Leaf development in plants is regulated by various phytohormones, including auxin and cytokinin (Navarro-Cartagena and Micol, 2023). The morphology of leaves varies across different plant species, primarily due to the distinct arrangement of leaf lobes or teeth in single leaves and leaflets in compound leaves (Hay and Tsiantis, 2006; Runions et al., 2017; Kierzkowski et al., 2019). Cytokinin plays a significant role in regulating leaf complexity in compound leaf species such as tomato and cardamine (Cardamine hirsuta). Additionally, in simple leaf species like Arabidopsis thaliana, both cytokinin and auxin co-regulate the morphogenesis of leaf margins. Transcription factors belonging to the TCP family are essential for maintaining the balance between cell proliferation and differentiation during leaf development. Class I TCP family members promote cell proliferation, while class II family members repress cell proliferation (Li, 2015). In Arabidopsis, Class I TCPs have been found to promote cytokinin responses (Steiner et al., 2012; Steiner et al., 2016).Notably, the up-regulation of Class II TCPs and KNOX2 genes has been shown to repress the expression levels of KNOX1 and CUP-SHAPED COTYLEDON(CUC2), thereby enhancing cytokinin response in Nicotiana tabacum BY-2 protoplasts and increasing the levels of active cytokinin (Cucinotta et al., 2018; Cucinotta et al., 2020; Challa et al., 2021).

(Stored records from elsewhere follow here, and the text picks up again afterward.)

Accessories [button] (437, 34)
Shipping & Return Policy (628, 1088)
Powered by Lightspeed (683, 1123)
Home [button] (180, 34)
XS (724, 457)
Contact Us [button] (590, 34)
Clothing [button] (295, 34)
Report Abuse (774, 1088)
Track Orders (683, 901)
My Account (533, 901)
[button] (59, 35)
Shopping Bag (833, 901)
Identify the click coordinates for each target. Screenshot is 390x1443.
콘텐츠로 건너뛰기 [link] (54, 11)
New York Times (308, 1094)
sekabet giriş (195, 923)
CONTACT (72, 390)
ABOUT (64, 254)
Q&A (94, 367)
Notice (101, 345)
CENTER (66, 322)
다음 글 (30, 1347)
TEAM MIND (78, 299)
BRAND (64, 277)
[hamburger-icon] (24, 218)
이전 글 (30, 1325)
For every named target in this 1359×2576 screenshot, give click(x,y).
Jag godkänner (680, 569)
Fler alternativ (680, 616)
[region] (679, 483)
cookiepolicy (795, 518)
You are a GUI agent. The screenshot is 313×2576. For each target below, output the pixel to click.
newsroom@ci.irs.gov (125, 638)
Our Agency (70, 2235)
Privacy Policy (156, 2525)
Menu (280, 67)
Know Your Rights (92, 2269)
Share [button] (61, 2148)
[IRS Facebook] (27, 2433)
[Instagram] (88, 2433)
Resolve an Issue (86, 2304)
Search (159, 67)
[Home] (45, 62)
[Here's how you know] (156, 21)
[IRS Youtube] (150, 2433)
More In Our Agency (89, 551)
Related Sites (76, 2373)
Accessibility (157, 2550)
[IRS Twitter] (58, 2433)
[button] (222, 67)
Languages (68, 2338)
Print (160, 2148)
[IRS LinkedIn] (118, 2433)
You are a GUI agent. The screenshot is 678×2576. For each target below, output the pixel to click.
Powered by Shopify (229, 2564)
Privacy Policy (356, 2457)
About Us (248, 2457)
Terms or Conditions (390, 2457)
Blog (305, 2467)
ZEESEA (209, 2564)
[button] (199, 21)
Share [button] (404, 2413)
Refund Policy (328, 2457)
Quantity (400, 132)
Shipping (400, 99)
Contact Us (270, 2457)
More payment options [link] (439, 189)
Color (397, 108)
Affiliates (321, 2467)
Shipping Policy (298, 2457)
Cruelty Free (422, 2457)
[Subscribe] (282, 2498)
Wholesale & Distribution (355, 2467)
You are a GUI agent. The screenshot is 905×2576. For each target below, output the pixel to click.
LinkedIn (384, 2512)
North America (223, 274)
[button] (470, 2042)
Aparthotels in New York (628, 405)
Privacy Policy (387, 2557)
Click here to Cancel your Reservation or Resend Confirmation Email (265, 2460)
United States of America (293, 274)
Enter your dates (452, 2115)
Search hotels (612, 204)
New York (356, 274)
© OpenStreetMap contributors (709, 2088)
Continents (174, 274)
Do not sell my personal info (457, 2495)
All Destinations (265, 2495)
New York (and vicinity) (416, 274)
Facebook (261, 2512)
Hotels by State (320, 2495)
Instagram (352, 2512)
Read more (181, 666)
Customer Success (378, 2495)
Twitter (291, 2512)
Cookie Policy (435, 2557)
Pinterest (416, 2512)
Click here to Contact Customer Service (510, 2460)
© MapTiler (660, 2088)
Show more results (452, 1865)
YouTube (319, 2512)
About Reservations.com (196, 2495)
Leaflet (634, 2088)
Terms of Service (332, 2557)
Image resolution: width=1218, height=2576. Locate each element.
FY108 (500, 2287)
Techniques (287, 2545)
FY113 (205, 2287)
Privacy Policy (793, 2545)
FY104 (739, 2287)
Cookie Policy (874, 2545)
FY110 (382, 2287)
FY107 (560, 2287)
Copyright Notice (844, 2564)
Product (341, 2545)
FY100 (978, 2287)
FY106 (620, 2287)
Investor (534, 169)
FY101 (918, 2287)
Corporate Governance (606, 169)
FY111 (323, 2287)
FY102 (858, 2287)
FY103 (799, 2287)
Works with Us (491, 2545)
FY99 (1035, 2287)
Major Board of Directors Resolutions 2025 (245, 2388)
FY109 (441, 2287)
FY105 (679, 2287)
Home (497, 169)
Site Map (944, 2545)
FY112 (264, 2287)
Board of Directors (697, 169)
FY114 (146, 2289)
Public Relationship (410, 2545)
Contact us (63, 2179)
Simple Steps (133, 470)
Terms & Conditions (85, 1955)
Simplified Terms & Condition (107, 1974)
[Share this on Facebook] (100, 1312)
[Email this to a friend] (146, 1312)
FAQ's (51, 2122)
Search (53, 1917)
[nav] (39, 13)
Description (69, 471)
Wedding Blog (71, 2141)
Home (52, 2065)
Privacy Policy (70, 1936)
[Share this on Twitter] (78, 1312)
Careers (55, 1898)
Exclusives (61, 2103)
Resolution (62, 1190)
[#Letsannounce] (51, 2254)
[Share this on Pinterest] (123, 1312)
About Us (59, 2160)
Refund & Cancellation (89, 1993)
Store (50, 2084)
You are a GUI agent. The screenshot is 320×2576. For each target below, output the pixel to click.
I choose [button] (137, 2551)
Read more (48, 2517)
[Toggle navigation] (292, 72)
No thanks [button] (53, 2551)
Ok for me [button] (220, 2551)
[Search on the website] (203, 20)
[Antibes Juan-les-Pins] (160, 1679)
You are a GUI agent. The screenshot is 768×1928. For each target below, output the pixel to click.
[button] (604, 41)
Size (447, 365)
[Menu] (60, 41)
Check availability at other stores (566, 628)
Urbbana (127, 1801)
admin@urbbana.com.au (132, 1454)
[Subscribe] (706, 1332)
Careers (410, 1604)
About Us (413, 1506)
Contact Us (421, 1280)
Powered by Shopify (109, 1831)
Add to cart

Our findings indicate that the expression of TCPs in EKP significantly differed from that of normal E. koreanum. This suggested that abnormal leaf development in EKP might be regulated through phytohormone mediated abnormal expression of TCPs. However, it is important to note that we were unable to identify any genes directly involved in cytokinin regulation in this study. Although these genes may potentially exist, their specific functions remain unknown due to the lack of comprehensive genomic information. In conclusion, our study highlights the crucial roles of auxin and cytokinin in regulating leaf development. The complex interplay between phytohormones and key transcription factors, such as TCPs, is fundamental for determining leaf morphology and complexity across plant species. Further research is needed to unravel the precise mechanisms underlying cytokine in regulation and its direct genetic targets, which will contribute to a comprehensive understanding of leaf development in plants.